Fighting Liberal

By George W. NorrisMACMILLAN
GEORGE W. NORRIS was conspicuous in that Progressive movement which has so greatly affected American politics. He grew up on a farm in Ohio and earned money for his education by working on farms and later by teaching in country schools. He studied law moved west, and opened an office in Beaver City, Nebraska. Active, energetic, keenly interested in political questions, and with a taste for speaking formed in the debating societies that had been a feature in his education, it was almost inevitable that he should get into politics.
Like many who enter public life, he believed that he did so only at the call of duty. He speaks of his service as a District Judge, the office he held when first elected to Congress, as the most satisfactory period in his life. One doubts if he quite appreciated his own motives or the subconscious fascination of a public career. Certainly he never turned back, and remained in Washington for over forty years—in the House until 1912, and then in the Senate for three successive terms. He only retired in 1942 when defeated in a Senatorial election, and he speaks of that defeat as a great disappointment.
As a young man, Norris “thought the Republican Party was perfect.” Indeed, until 1936, when he ran for the Senate as an Independent, he always was elected as a Republican. It is an illustration of the confusion in political parties that he was able to remain for so long technically a regular Republican, while often opposing the policies of the party and sometimes voting against its Presidential candidates. He never became a Democrat, however, for he grew to dislike both political organizations.

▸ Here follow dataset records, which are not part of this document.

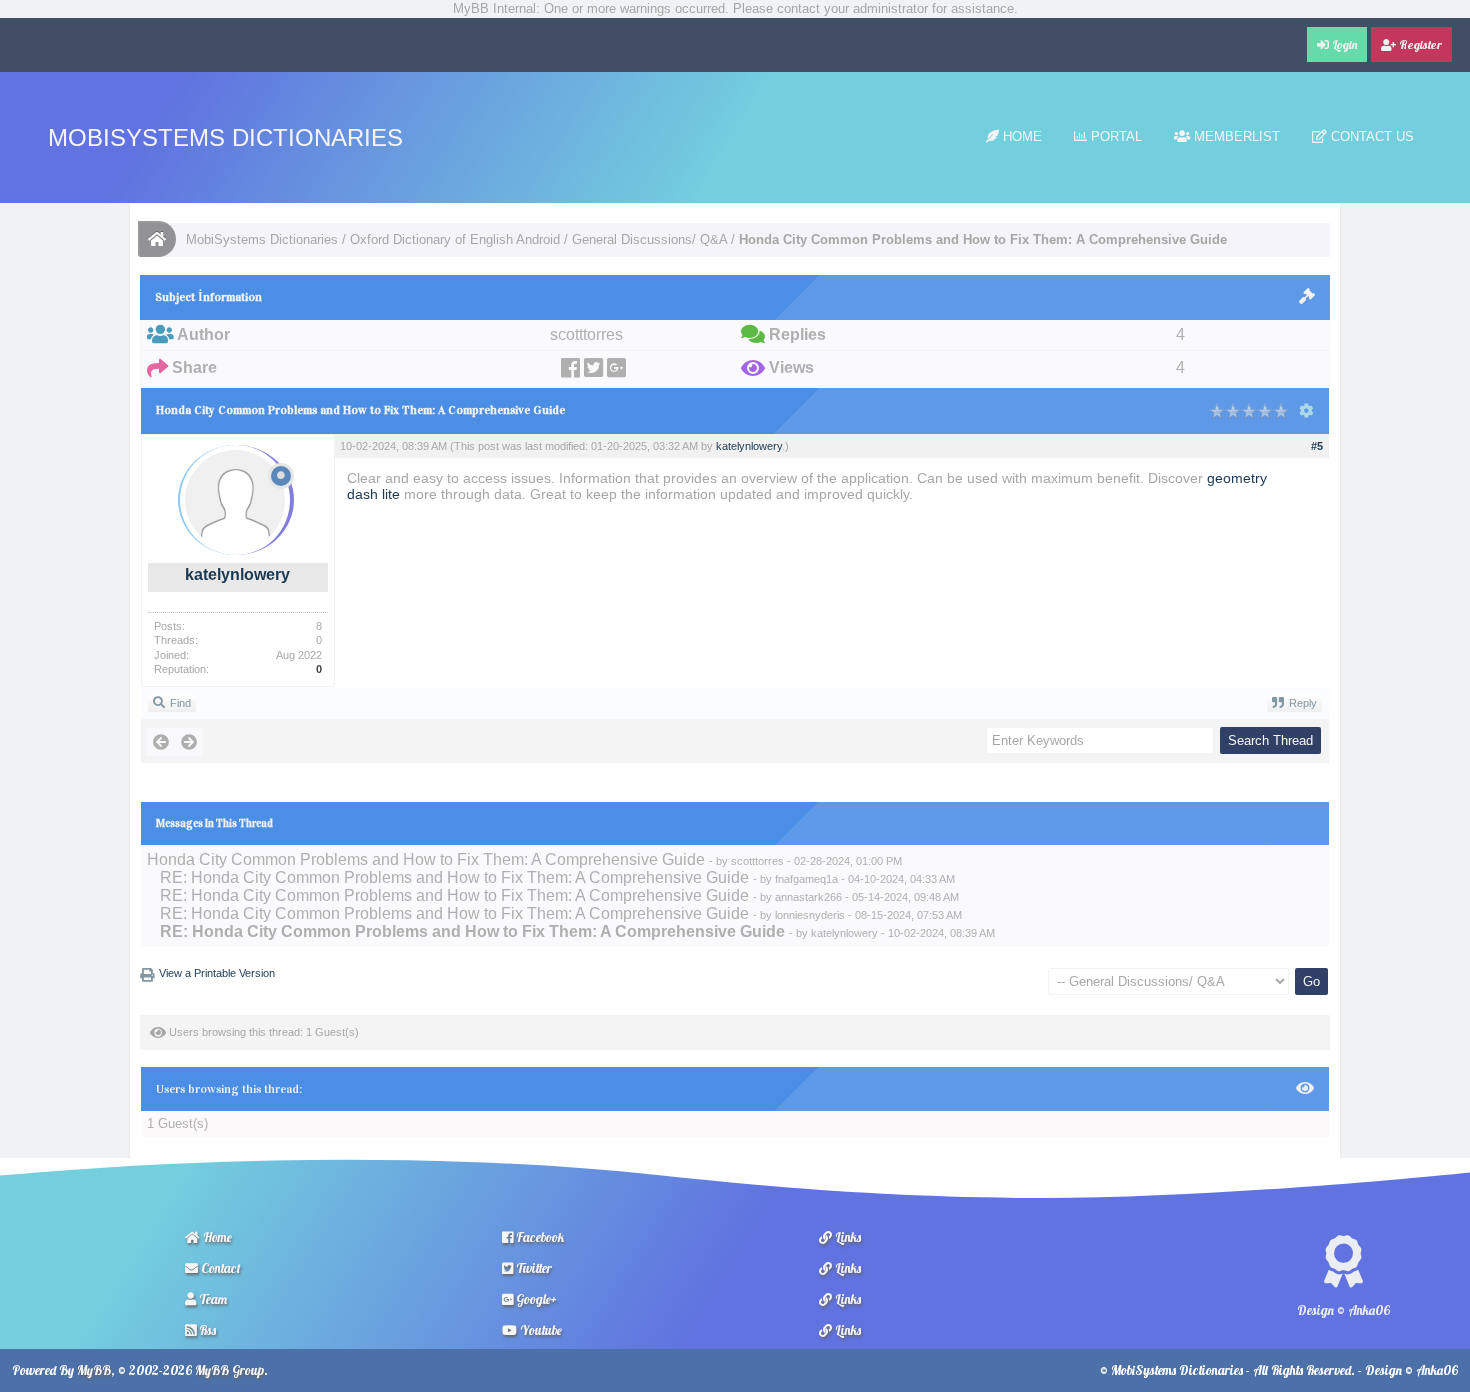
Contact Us (1370, 136)
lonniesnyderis (810, 915)
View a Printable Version (217, 973)
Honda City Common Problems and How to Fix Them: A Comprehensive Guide (426, 859)
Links (846, 1237)
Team (211, 1299)
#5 (1317, 446)
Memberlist (1235, 136)
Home (1020, 136)
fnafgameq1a (806, 879)
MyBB (94, 1370)
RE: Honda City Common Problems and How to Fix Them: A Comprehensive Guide (454, 877)
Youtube (539, 1330)
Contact (219, 1268)
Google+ (535, 1299)
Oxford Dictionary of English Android (455, 239)
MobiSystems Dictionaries (225, 137)
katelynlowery (237, 574)
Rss (206, 1330)
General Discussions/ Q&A (649, 239)
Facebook (538, 1237)
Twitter (532, 1268)
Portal (1114, 136)
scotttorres (757, 861)
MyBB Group (229, 1370)
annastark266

He had the faculty, so convenient in politics, of believing in the righteousness of his own cause and in the iniquity of the opposing forces, coupled with tolerance for individuals among his opponents. In return, he enjoyed the liking and respect of many of those who were most irritated by the group to which he belonged. He quotes Speaker Cannon as having said to him, “If any member of your damned gang had to be elected to the Senate, I would prefer it to be you more than any of them.”
Throughout his career Norris was consistent in the advocacy of measures which he hoped would produce purity in government, greater opportunities for the poor, and the conservation of the country’s natural resources. Men felt he was sincere and they knew where he would stand on most public questions. It was only in foreign affairs that his course reflected the bewildered uncertainty that hampered America until the country was united by the Japanese attack on Pearl Harbor.
This book is about an interesting man in an interesting environment, but it is unsatisfactory in many ways. It is unbalanced — diffuse in some places and curiously reticent in others. For example, there is no mention of Norris’s personal attitude toward Franklin D. Roosevelt, whose name does not even appear in the index. There is little record of Norris’s intellectual development. We are left in ignorance as to whether he died poor or rich, as to his social and religious affiliations, and as to much else we should like to know. The book is the combined result of dictation by Senator Norris, completed shortly before his death, and of the work of his friend, Mr. J. E. Lawrence, who, Norris says, was called in “to elaborate upon some parts of the material and to eliminate others in order to create a balanced story within the necessary limits.” It is not easy to be sure where Senator Norris leaves off and Mr. Lawrence begins.